Mercredi 29 juin 2011

Hurler

La chaleur colle à la peau. Une chaleur humide qui paraît transformer mon corps en flaque d'eau. La Sardine hurle depuis trois quarts d'heure. Elle ne pleure pas, elle hurle. Les fenêtres sont grandes ouvertes pour espérer attraper un bout de courant d'air. Un éclair jaillit. L'orage est là, tout près. Le voisin d'en face se penche à la fenêtre. Il regarde du côté de ma chambre. Il cherche le bébé qui hurle depuis trois quarts d'heure, l'air étonné, presque inquiet. Mais quel est donc ce bébé qui pleure ? Pourquoi ne le calme-t-on pas ? Je me cache derrière le rideau de la fenêtre. Je ne veux pas que cet inconnu me voit, avec mon bébé sur le bras, berçant la petite chose hurlante, trempée de sueur, qui ne veut pas se taire. Mon bébé hurle et je n'arrive pas à le calmer. L'orage gronde. Mais ce n'est pas le ciel qui va exploser, c'est moi.

J'ai essayé le biberon la petite a fermé les yeux et s'est mise à crier, rendant son visage tout rouge. Je lui ai changé la couche et je lui ai massée longuement le ventre la petite s'est tue un instant, puis a recommencé. J'ai essayé la balade en poussette dans le couloir je me suis prise les pieds dans les chaussures de l'entrée. J'ai essayé de coucher la petite dans le lit parapluie et je me suis cassé le dos en essayant de bercer le lit sans roulette. À bout de nerfs, j'ai posé la petite dans les bras de son grand-père elle s'est mise à hurler plus fort encore. Alors j'ai repris ma Sardine, je l'ai posée à califourchon sur mon bras, et j'ai chanté à son oreille. Sa chanson. Une chanson créole d'un CD de musiques du monde que j'écoutais avant sa naissance. "Dodo fillette, Sainte-Elisabeth. Endormez-moi cette enfant, jusqu'à l'âge de vingt ans..." La chanson dit que si l'enfant ne s'endort pas, il faut lui couper l'oreille pour la donner en pâture aux petits oiseaux. La chanson est cruelle. Peut-être parce que l'enfance, parfois, est cruelle ? Mais je sais que cette chanson est la seule capable de calmer mon bébé. Je la chante tout doucement à son oreille. Une fois, deux fois, dix fois. L'orage continue de tonner. Mais la petite enfin s'est calmée. J'arrête de chanter, je m'assois dans le fauteuil et je redresse mon bébé car mon bras n'en peut plus de la porter. À peine ai-je posé une fesse sur le fauteuil que de nouveau la Sardine se met à pleurer. Pas à pleurer, à hurler. Tout est à recommencer. Le bercement sur le bras, la chanson des petits oiseaux qui mangent l'oreille, et le corps qui balance debout, d'une jambe sur l'autre. Devant la fenêtre maintenant close du voisin d'en face. J'aimerais poser mon bébé là, sur le lit. Ne plus entendre ses cris et passer ma tête sous l'eau froide. Ne plus avoir cette chaleur qui ruisselle sur ma peau et cette fatigue qui écrase mes nerfs. J'en veux à O. qui n'est pas là. J'en veux à O., de l'autre côté de la Terre, loin, si loin, à lui qui, au bord du Pacifique, n'entend pas son bébé pleurer. Non, pas pleurer, mais hurler. Pour la première fois depuis plusieurs semaines, j'ai envie de pleurer. Pleurer mes larmes à moi, pour oublier ses larmes à elle.

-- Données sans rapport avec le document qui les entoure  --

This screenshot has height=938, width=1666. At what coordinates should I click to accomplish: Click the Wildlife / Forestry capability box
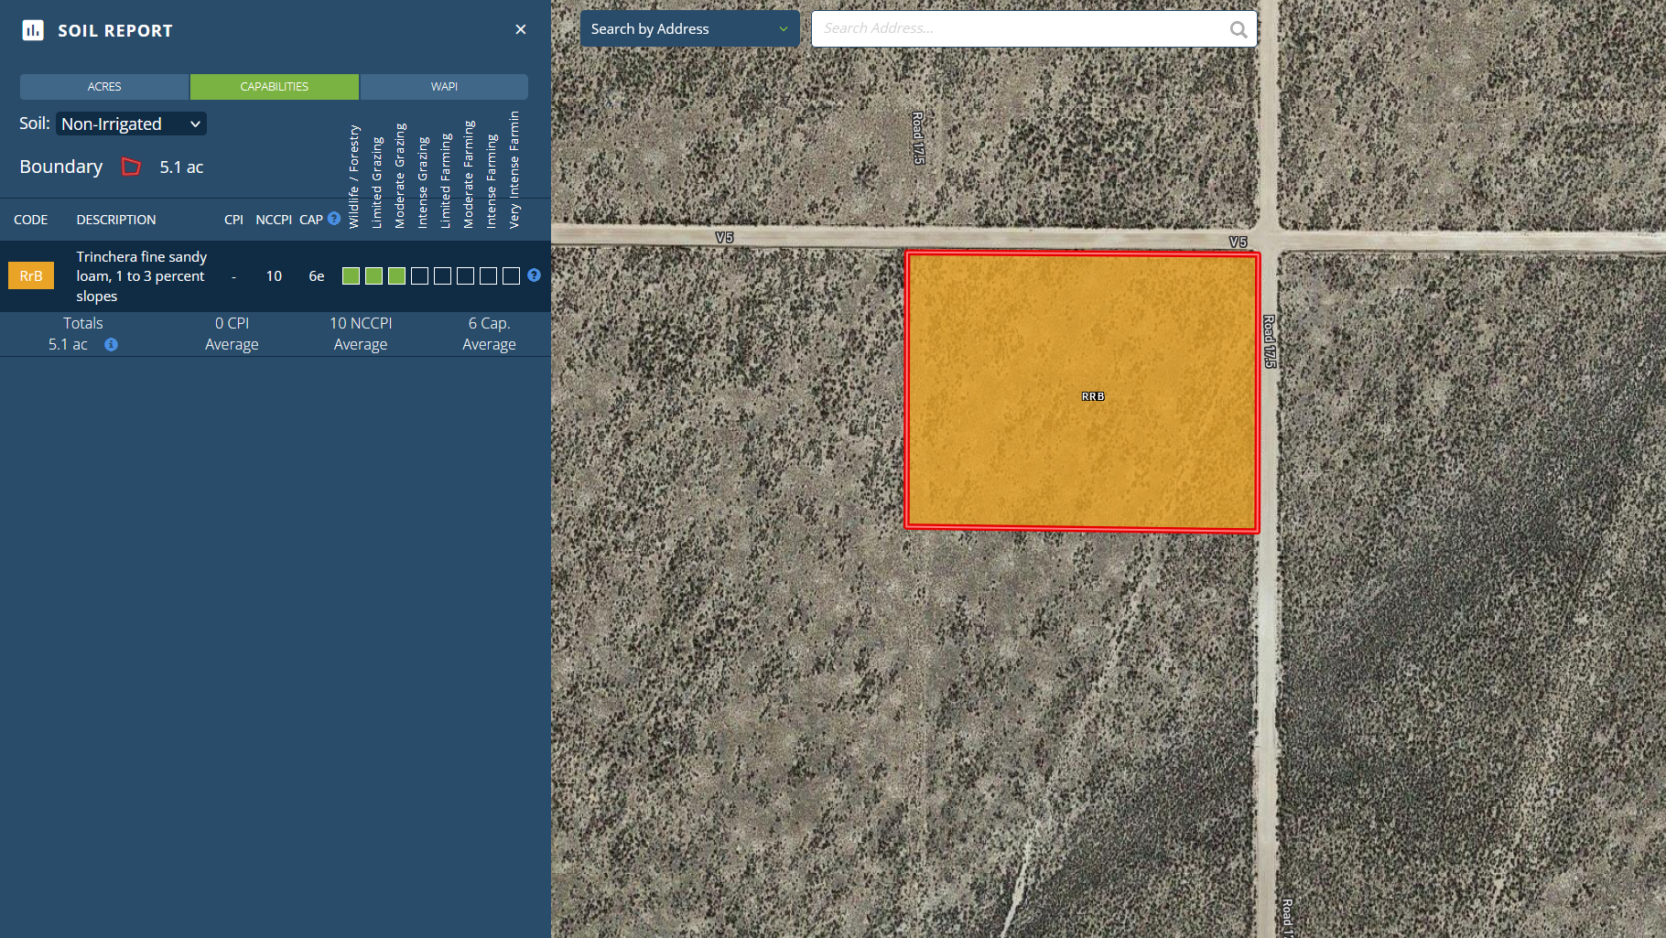351,275
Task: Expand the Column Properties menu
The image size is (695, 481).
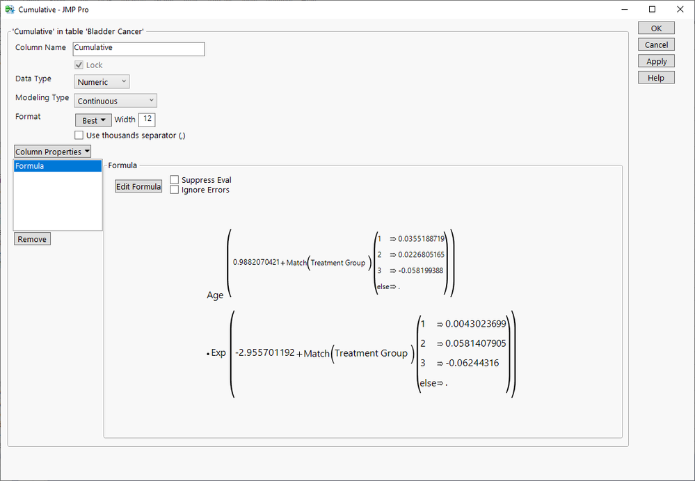Action: [52, 152]
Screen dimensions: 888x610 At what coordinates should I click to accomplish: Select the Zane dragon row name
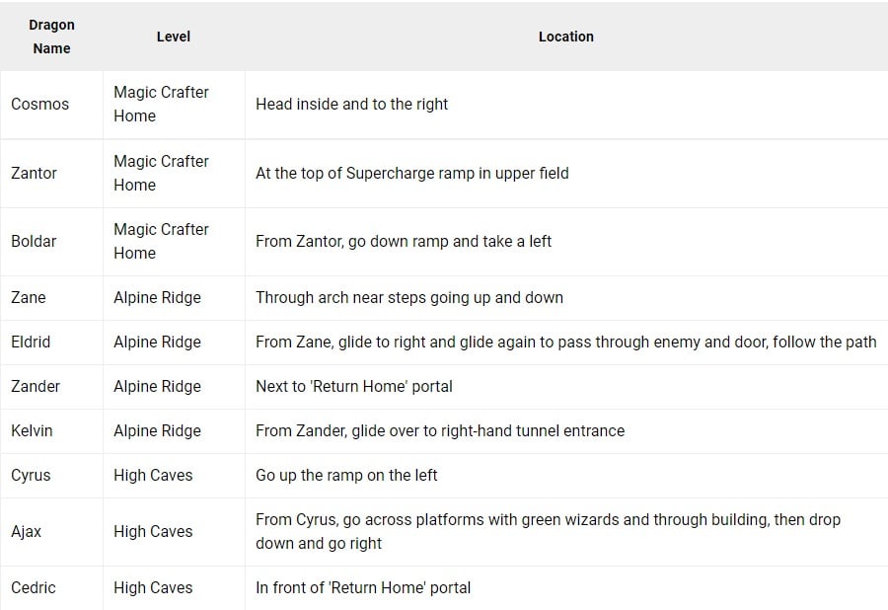tap(29, 297)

Une heure est passée maintenant depuis le début du déluge de la Sardine. Dehors, la pluie tombe en fines gouttes. Mon bébé, enfin, s'est endormi. Comme ça, presque d'un coup. Elle a arrêté d'hurler et est tombée dans le sommeil. Au bord de l'épuisement peut-être. Je m'assois sur mon lit et je la regarde. Petite grenouille, les jambes remontées, les bras écartés en position christique. Son visage, ce visage qui était si rouge, couvert de sueur, il y a quelques instants, est maintenant lisse et rose. Comment croire que les hurlements venaient d'un être si paisible ? Par la fenêtre, je regarde la ville qui s'endort sous la canicule. J'ai toujours détesté la chaleur.